そこで参考になるのが、アドラー心理学の「課題の分離」という考え方です。
課題の分離とは
「課題の分離」とは、「自分の課題」と「相手の課題」を切り分けるという考え方です。
税務調査に置き換えると、こうなります。
自分の課題
- 誠実に説明する
- 資料を丁寧に提示する
- 論理を尽くす
相手の課題
- 提示された事実をどう判断するか
- 最終的にどのような結論を出すか
こちらがどれだけ説明を尽くしても、最終的にどう判断するかは、税務署側の責任領域です。その領域に踏み込もうとすると、必要以上に消耗します。
“分かってもらいたい”が苦しさを生む
税務調査で感情的になる場面の多くは、「相手の判断をコントロールしようとしている」ときです。
「なぜ分かってくれないのか」という苦しさは、相手の課題を自分の課題として抱え込んでいるサインかもしれません。
課題の分離ができると、こう考えられるようになります。
「こちらにできることは、すべてやった」 「あとはどう判断するかは、相手の領域だ」
この切り替えが、感情的な消耗を大きく減らします。
課題の分離は、あきらめではない
ここで誤解してほしくないのは、課題の分離は「どうせ何を言っても無駄だ」というあきらめではない、ということです。
むしろ逆です。
自分がコントロールできる部分——説明の質、資料の整備、論理の組み立て——に集中するからこそ、最善の対応ができます。
相手の判断に引きずられず、自分の役割を淡々と果たす。その姿勢が、結果として調査全体を安定させることにつながります。
不当な指摘と課題の分離
もちろん、明らかに不当な指摘に対しては、毅然と対応しなければなりません。
課題の分離は、「不当な指摘を黙って受け入れる」ことではありません。
おかしいと思えば、根拠を示して反論する。それはこちらの課題です。ただ、その反論を相手がどう受け取るか、最終的にどう判断するかは、相手の課題です。
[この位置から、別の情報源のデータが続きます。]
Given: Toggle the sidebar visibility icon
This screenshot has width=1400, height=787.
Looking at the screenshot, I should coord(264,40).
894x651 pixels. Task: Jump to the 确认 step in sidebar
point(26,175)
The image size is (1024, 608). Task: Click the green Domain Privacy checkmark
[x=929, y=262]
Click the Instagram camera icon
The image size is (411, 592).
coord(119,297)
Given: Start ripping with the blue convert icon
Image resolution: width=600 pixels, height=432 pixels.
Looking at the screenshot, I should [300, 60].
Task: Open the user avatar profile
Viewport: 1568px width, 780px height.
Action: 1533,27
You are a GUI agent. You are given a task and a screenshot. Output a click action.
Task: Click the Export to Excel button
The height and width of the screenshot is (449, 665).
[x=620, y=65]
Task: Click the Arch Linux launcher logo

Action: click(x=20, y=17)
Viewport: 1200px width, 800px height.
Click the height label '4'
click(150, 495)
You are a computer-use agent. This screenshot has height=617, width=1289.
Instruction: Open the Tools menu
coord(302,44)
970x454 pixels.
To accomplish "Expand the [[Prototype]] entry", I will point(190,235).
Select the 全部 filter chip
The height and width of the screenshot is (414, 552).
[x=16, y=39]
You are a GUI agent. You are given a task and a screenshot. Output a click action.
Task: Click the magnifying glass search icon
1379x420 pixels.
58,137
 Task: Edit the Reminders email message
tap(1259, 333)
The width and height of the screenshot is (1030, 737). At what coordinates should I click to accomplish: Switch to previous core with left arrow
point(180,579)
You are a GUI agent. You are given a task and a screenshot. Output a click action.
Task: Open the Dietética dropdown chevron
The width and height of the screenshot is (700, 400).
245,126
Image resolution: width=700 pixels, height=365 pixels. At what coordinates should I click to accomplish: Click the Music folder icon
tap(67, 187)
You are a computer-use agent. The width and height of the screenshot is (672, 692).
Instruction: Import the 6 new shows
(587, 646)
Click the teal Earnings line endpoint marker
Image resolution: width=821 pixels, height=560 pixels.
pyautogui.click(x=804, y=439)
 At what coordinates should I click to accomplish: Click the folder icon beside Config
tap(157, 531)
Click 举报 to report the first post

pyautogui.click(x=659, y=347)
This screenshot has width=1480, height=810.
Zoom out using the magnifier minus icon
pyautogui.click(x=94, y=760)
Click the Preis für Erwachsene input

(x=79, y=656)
その線引きを持っておくだけで、調査の場での感情のコントロールは、ずいぶん楽になります。
調査が終わった後のために
課題の分離という考え方は、税務調査の場だけで役立つものではありません。
調査が終わった後、「あのとき、もっとうまく説明できたのではないか」「なぜあそこで感情的になってしまったのか」と引きずる方は少なくありません。
しかし、自分の課題を誠実に果たしたのであれば、それ以上自分を責める必要はありません。
結果に対して誠実であること。しかし、結果のすべてを背負い込まないこと。そのバランスが、経営者としての心の健康にもつながると思います。